*DATA RECORDS*:

━━━━━━

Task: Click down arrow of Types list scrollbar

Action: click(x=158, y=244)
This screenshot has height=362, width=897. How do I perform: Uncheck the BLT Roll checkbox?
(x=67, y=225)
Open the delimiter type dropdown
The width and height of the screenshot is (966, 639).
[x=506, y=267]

━━━━━━

*PROBLEM DESCRIPTION*:
Copy out all the entries shown above, character for character.

*SOLUTION*:
Task: Click down arrow of Types list scrollbar

Action: click(x=158, y=244)
This screenshot has height=362, width=897. How do I perform: Uncheck the BLT Roll checkbox?
(x=67, y=225)
Open the delimiter type dropdown
The width and height of the screenshot is (966, 639).
[x=506, y=267]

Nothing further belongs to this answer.